* [Dataset extract]
-----
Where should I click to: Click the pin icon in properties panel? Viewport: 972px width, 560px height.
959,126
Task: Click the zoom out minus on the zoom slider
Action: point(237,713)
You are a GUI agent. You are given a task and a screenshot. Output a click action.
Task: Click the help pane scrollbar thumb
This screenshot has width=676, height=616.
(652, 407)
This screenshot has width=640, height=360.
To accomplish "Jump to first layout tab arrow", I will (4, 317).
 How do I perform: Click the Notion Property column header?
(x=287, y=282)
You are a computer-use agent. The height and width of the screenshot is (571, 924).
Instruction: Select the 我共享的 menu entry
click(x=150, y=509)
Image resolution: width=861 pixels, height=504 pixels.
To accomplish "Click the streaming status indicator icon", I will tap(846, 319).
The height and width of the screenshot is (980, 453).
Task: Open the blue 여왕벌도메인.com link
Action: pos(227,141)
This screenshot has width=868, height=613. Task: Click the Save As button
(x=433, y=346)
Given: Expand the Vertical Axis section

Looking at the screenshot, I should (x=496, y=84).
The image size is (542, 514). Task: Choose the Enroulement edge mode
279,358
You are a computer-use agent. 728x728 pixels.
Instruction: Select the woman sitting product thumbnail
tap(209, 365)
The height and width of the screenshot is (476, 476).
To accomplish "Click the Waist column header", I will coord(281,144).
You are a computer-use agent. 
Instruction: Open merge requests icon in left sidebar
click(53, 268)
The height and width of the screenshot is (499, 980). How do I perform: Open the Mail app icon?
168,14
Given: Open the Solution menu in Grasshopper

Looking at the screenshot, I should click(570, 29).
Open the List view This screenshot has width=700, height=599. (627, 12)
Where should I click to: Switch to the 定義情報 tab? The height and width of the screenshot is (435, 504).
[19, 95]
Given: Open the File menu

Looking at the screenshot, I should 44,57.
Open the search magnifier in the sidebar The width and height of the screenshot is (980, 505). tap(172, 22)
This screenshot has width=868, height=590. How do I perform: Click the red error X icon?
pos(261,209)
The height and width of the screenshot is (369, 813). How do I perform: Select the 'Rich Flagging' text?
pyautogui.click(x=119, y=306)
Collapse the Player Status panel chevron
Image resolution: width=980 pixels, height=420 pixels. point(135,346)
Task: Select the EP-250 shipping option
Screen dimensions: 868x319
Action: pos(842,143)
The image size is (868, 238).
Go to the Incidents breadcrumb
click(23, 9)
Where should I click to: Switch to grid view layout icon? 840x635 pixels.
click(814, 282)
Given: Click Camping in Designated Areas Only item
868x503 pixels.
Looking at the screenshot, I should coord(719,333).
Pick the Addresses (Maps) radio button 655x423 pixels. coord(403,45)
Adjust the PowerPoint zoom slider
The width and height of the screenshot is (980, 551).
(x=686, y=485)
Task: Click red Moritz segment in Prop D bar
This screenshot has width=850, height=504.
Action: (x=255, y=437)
-----
* [What is required] Reproduce each of the entries exactly, omitting none.

* [Written reply]
Where should I click to: Click the pin icon in properties panel? Viewport: 972px width, 560px height.
959,126
Task: Click the zoom out minus on the zoom slider
Action: point(237,713)
You are a GUI agent. You are given a task and a screenshot. Output a click action.
Task: Click the help pane scrollbar thumb
This screenshot has width=676, height=616.
(652, 407)
This screenshot has width=640, height=360.
To accomplish "Jump to first layout tab arrow", I will (4, 317).
 How do I perform: Click the Notion Property column header?
(x=287, y=282)
You are a computer-use agent. The height and width of the screenshot is (571, 924).
Instruction: Select the 我共享的 menu entry
click(x=150, y=509)
Image resolution: width=861 pixels, height=504 pixels.
To accomplish "Click the streaming status indicator icon", I will tap(846, 319).
The height and width of the screenshot is (980, 453).
Task: Open the blue 여왕벌도메인.com link
Action: pos(227,141)
This screenshot has width=868, height=613. Task: Click the Save As button
(x=433, y=346)
Given: Expand the Vertical Axis section

Looking at the screenshot, I should (x=496, y=84).
The image size is (542, 514). Task: Choose the Enroulement edge mode
279,358
You are a computer-use agent. 728x728 pixels.
Instruction: Select the woman sitting product thumbnail
tap(209, 365)
The height and width of the screenshot is (476, 476).
To accomplish "Click the Waist column header", I will coord(281,144).
You are a computer-use agent. 
Instruction: Open merge requests icon in left sidebar
click(53, 268)
The height and width of the screenshot is (499, 980). How do I perform: Open the Mail app icon?
168,14
Given: Open the Solution menu in Grasshopper

Looking at the screenshot, I should click(570, 29).
Open the List view This screenshot has width=700, height=599. (627, 12)
Where should I click to: Switch to the 定義情報 tab? The height and width of the screenshot is (435, 504).
[19, 95]
Given: Open the File menu

Looking at the screenshot, I should 44,57.
Open the search magnifier in the sidebar The width and height of the screenshot is (980, 505). tap(172, 22)
This screenshot has width=868, height=590. How do I perform: Click the red error X icon?
pos(261,209)
The height and width of the screenshot is (369, 813). How do I perform: Select the 'Rich Flagging' text?
pyautogui.click(x=119, y=306)
Collapse the Player Status panel chevron
Image resolution: width=980 pixels, height=420 pixels. point(135,346)
Task: Select the EP-250 shipping option
Screen dimensions: 868x319
Action: pos(842,143)
The image size is (868, 238).
Go to the Incidents breadcrumb
click(23, 9)
Where should I click to: Switch to grid view layout icon? 840x635 pixels.
click(814, 282)
Given: Click Camping in Designated Areas Only item
868x503 pixels.
Looking at the screenshot, I should coord(719,333).
Pick the Addresses (Maps) radio button 655x423 pixels. coord(403,45)
Adjust the PowerPoint zoom slider
The width and height of the screenshot is (980, 551).
(x=686, y=485)
Task: Click red Moritz segment in Prop D bar
This screenshot has width=850, height=504.
Action: (x=255, y=437)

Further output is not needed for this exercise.